A “solicitation” occurs when with intent that an offense will be committed, the solicitor commands, encourages, or requests another to commit that offense. 

In the case of the 19-year-old who murdered 17 people at the Stoneman Douglas High School in Parkland, Florida, it appears the murderer announced his intent on YouTube: “I’m going to be a professional school shooter.” He then apparently took a "substantial step" toward the shooting when he purchased the AR-15. Also, according to reports he further proclaimed his intent to “shoot people with his AR-15.” Because he apparently acted alone, he could not be charged with either conspiracy or solicitation. Both require at least two people. But why not "attempt?" Probably because the offense of attempt has never been applied to precisely this factual situation. Possibly because the penalties for attempt are not sufficiently severe to deter this sort of heinous conduct.

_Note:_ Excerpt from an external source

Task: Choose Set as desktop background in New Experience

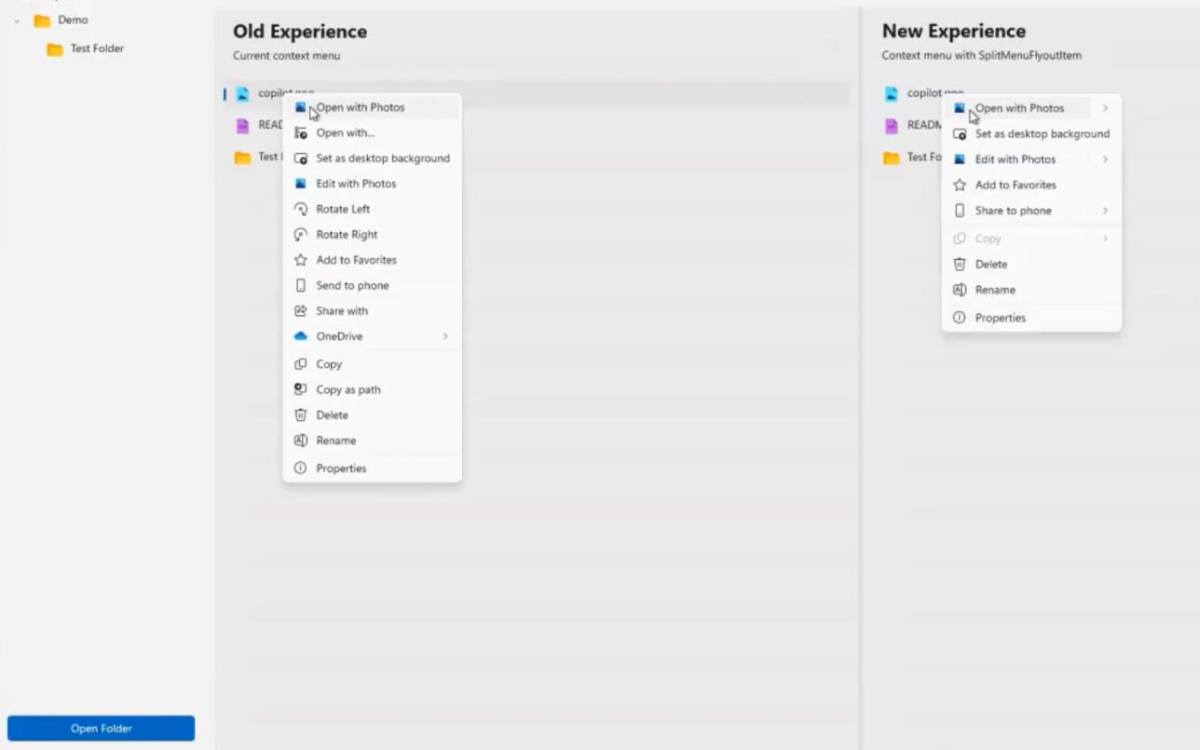Action: click(1043, 133)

Nevertheless, "attempt" can serve as the model. I suggest that the time has come for Congress and state legislatures to create a criminal offense clearly applicable to the facts of this case.

Here’s my proposed statute:

“A person commits the offense of preparation to Commit Mass Murder and/or Great Bodily Harm’ when before the commission of such mass murder and/or great bodily harm he states, announces or otherwise communicates his intention to commit mass murder and/or great bodily harm orally, in writing, or otherwise and he does any "act in furtherance thereof, "or that constitutes a "substantial step" toward the commission of that offense.

“A person convicted of this offense shall be sentenced to a term of imprisonment of 25 years to life, without possibility of parole or early release. The phrase ‘mass murder and/or great bodily harm’ would include murdering or inflicting great bodily harm on two or more persons at any school, church or other place of worship, pubic event, sporting event, or place of public accommodations where 10 or more people are or are reasonably expected to be present.

The term ‘substantial step’ would include but is not limited to, buying a gun, chemicals, biological elements, a vehicle, or a bomb or bomb making components consistent with the expressed intent, stated, announced or otherwise communicated intent of the person charged.

A person ‘otherwise communicates his intention’ when he writes it in his diary, records it on any media, or posts it on any social media, as well as when he tells anybody his intention, orally or in writing.”